For many generations, Cherokee women farmed and men hunted. Although the Cherokees divided tasks on the basis of gender, men helped clear fields, plant the crops and women helped dress and tan deerskins hunted by the men. The Cherokees depended on the deer, turkeys, bears, rabbits and other game animals the men killed and on the corn, beans, squash and other crops raised by women. Farming as well as hunting was essential Cherokee way of life which was an adopted long before Europeans arrived.

The Cherokee homestead consisted of building large rectangular houses with wooden sides and roofs which provided shelter during the summer and in the winter, they added thick mud-plastered walls to provide refuge from winter winds. All these houses were clustered around a small plaza. "Several generations of Cherokee family lived together. The Cherokees were matrilineal; this was their way of tracing kinship solely through women. The usual residents of a household were a woman, her husband, her daughters and their husbands, her daughter's children and any unmarried sons" (Perdue, 2).

The focal point of the Cherokee village was the town house or council house, structured with thick mud walls. Town houses had to be large enough to seat members of the village, sometimes several hundred people, because the entire town met here to conduct ceremonies and debate important issues. Cherokees arrived at decisions by consensus. They discussed issues until everyone could agree. Debate could last for weeks or months. Even women had a say in these debates even though the men's opinions were considered more valuable.

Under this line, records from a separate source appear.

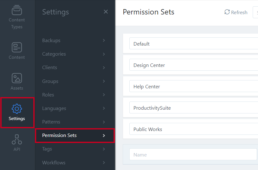The height and width of the screenshot is (170, 258).
Task: Expand the Categories chevron arrow
Action: 104,54
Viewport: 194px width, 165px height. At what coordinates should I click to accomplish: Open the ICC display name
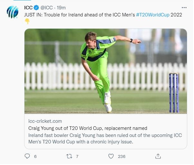point(28,8)
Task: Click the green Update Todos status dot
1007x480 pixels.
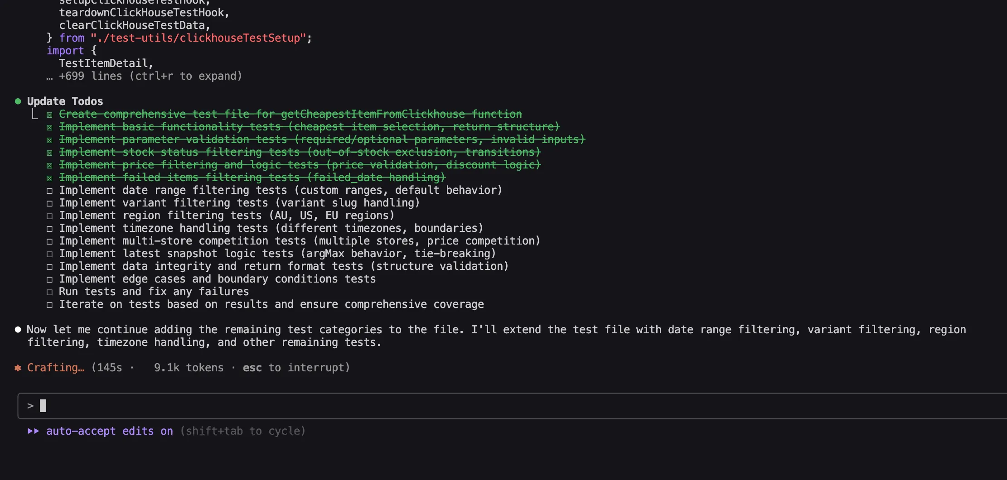Action: (18, 101)
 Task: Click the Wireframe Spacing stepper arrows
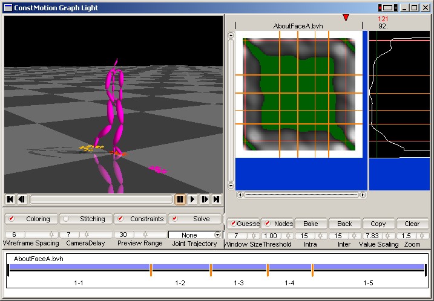[51, 235]
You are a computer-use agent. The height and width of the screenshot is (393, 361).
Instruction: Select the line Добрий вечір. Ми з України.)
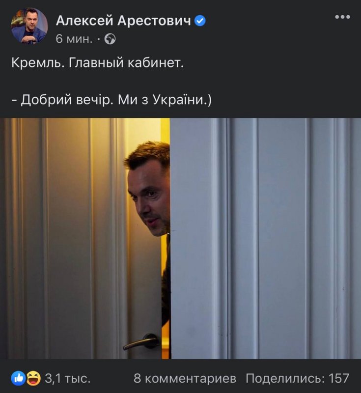pyautogui.click(x=111, y=100)
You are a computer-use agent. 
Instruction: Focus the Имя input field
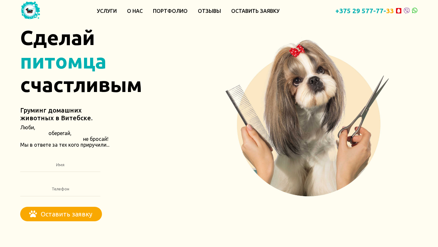(60, 165)
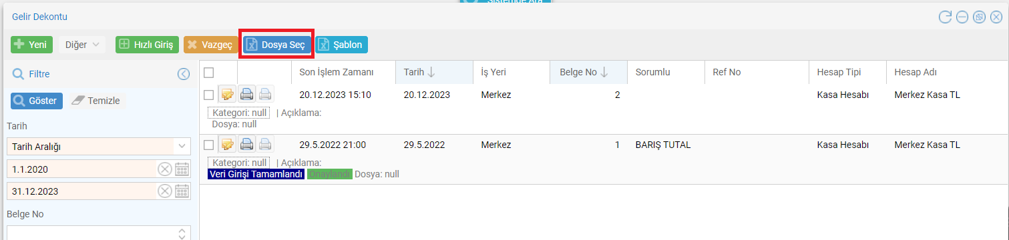Check the box for the 29.5.2022 row
This screenshot has height=240, width=1009.
point(209,145)
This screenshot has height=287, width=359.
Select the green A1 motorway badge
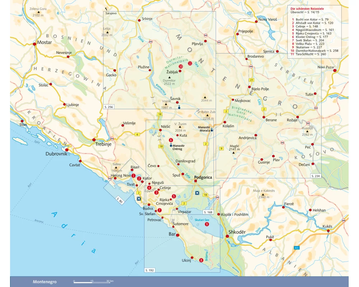(297, 248)
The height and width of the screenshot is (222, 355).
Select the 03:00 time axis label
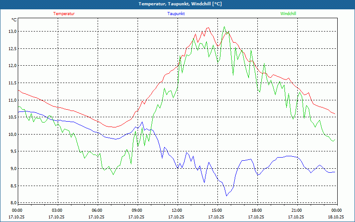[57, 210]
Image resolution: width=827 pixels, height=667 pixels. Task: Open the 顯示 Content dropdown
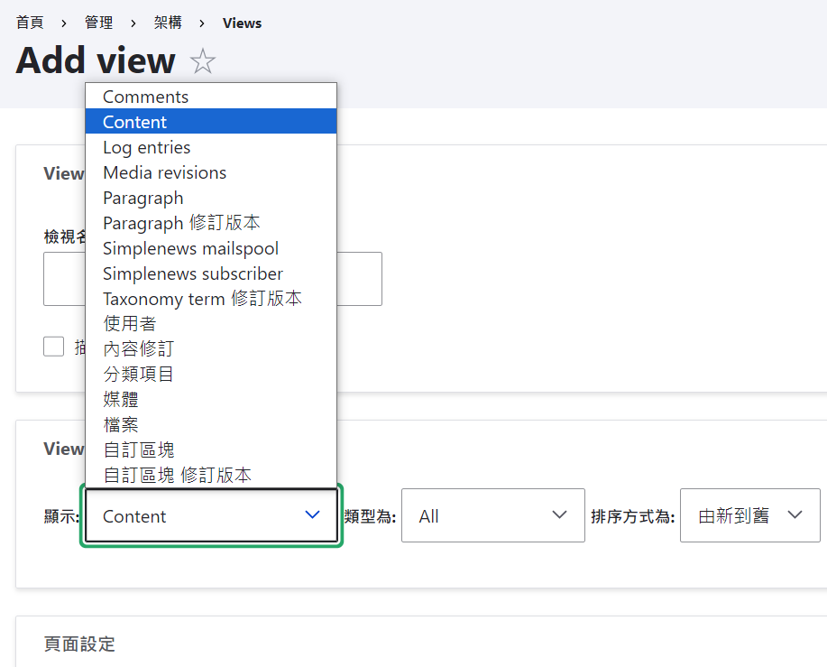pos(211,516)
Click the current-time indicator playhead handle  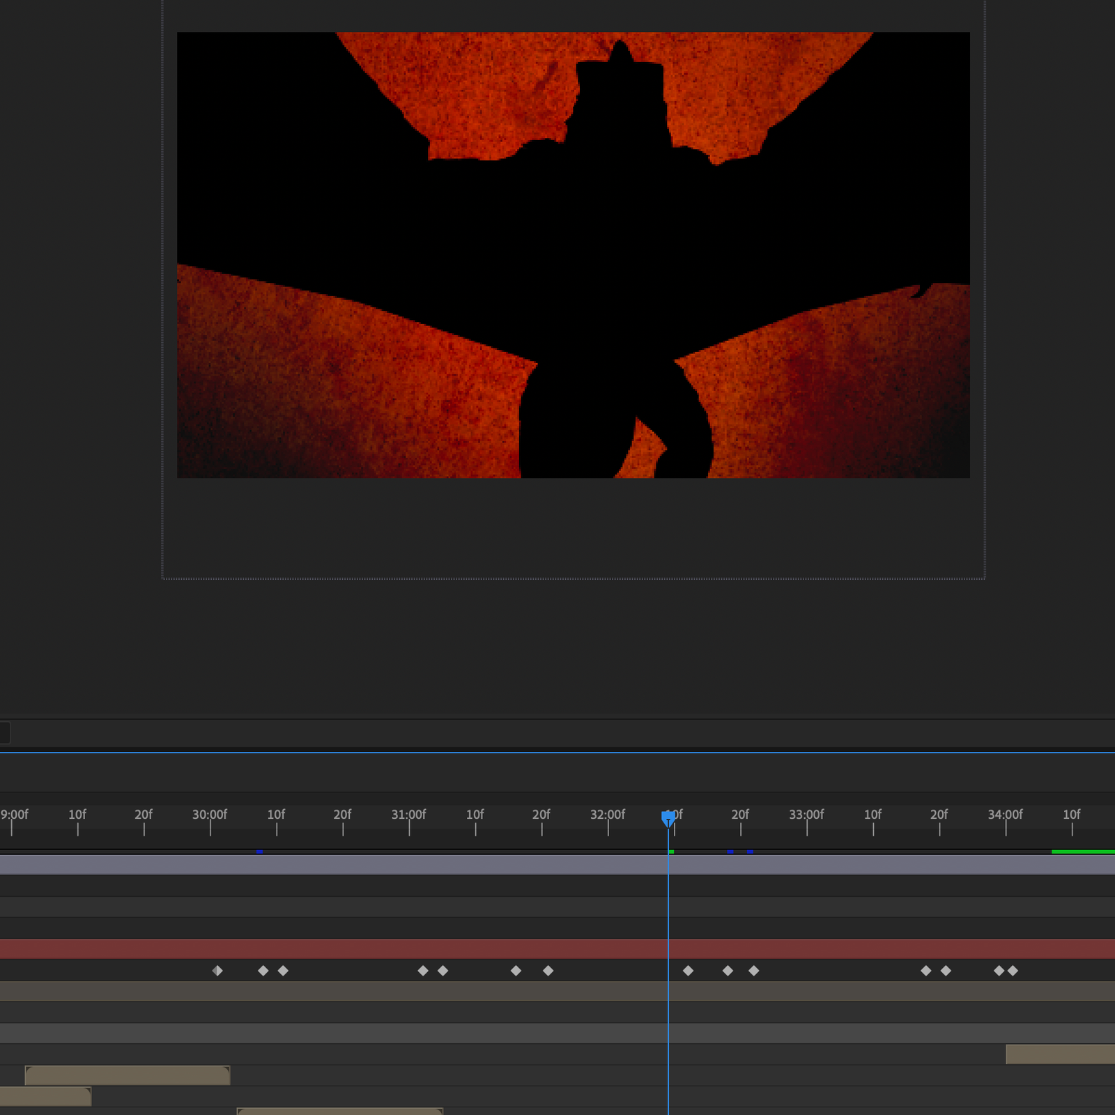tap(668, 817)
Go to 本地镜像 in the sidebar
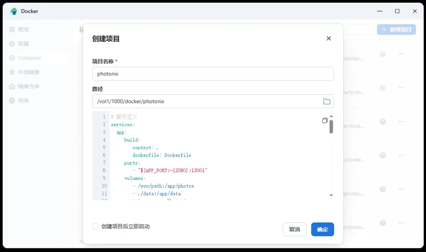The height and width of the screenshot is (252, 426). [28, 72]
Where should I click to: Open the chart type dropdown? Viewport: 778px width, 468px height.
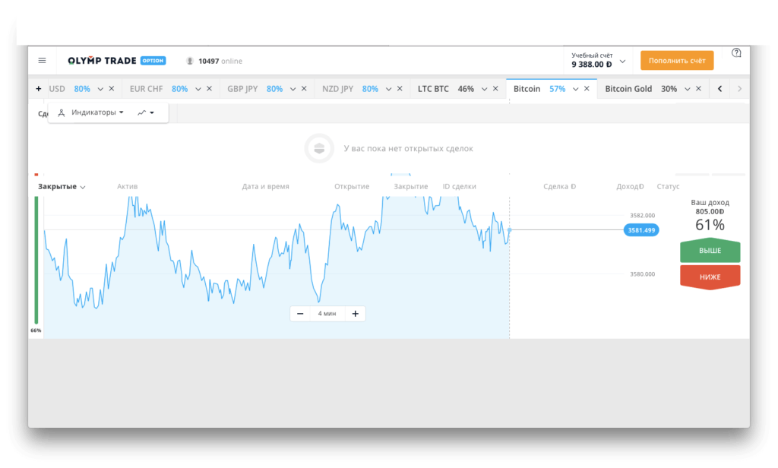tap(146, 112)
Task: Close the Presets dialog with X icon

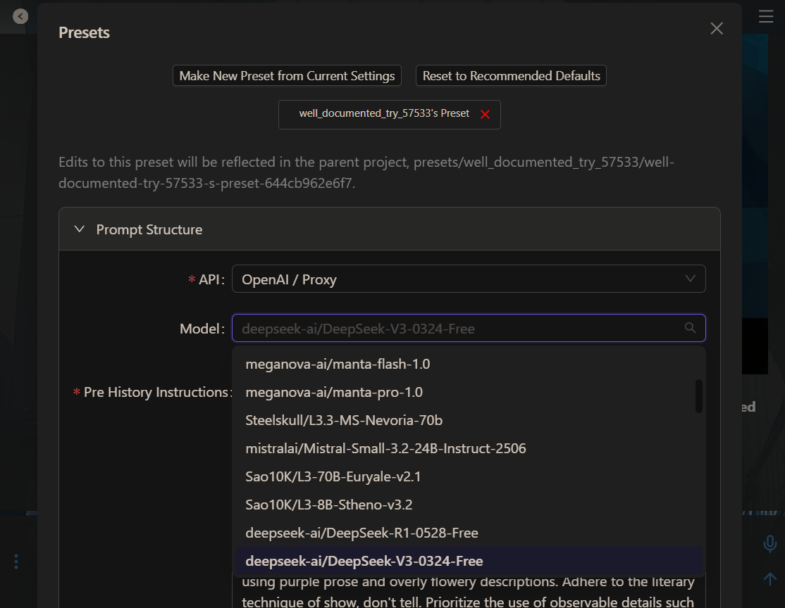Action: coord(717,28)
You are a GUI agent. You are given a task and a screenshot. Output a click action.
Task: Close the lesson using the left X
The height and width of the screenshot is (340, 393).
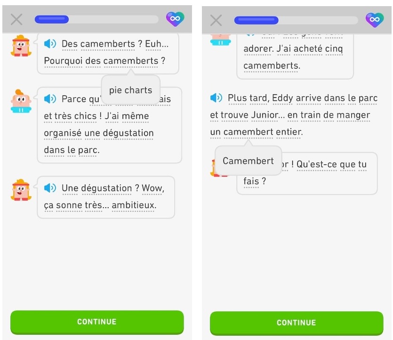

War was often a big concern for the Cherokees. Due to them sharing hunting grounds with many other Native peoples, the encounters in the hunting grounds often resulted in casualties. The Cherokees believed that they had a sacred duty to avenge deaths of their fallen comrades and so war parties formed quickly after a following a death. The nature of Native warfare often struck Europeans as brutal encounters, but the Cherokees' view of the world and their place in it left them with little alternatives. Cherokees believed in order for the world to be set right, anyone of the guilty party involved had to die.

Cherokees tried to keep their world in harmony. They did not separate religious observance from ordinary tasks of daily life. Such routine things as bathing, farming, hunting and eating all had religious implementations. Cherokees strongly believe you are what you eat, therefore they take in consideration what they eat based on their current situations. "The greatest challenge to the Cherokee world and belief system came with the arrival of the Europeans" (Perdue, 5).

"In 1783, British and American diplomats signed the Peace of Paris, ending the American Revolution" (Perdue, 7). This became important because United States had challenges to define its authority and determine a set of policies for dealing with the tribes. "By the end of the 1780's two things had happened to change the relations between the United States and Native Americans that had important implications for the Cherokees. In the first instance, the United States abandoned its assertion that the tribes were conquered enemies that had forfeited their rights to their lands. The second event of importance was the reorganization of the United States government under the Constitution"(Perdue, 9). Henry Knox's Indian policy which recognizes the federal government moral obligations to preserve and protect the Native Americans from their "uncivilized" ways of living, which began to take shape within the first few months of George Washington's administration.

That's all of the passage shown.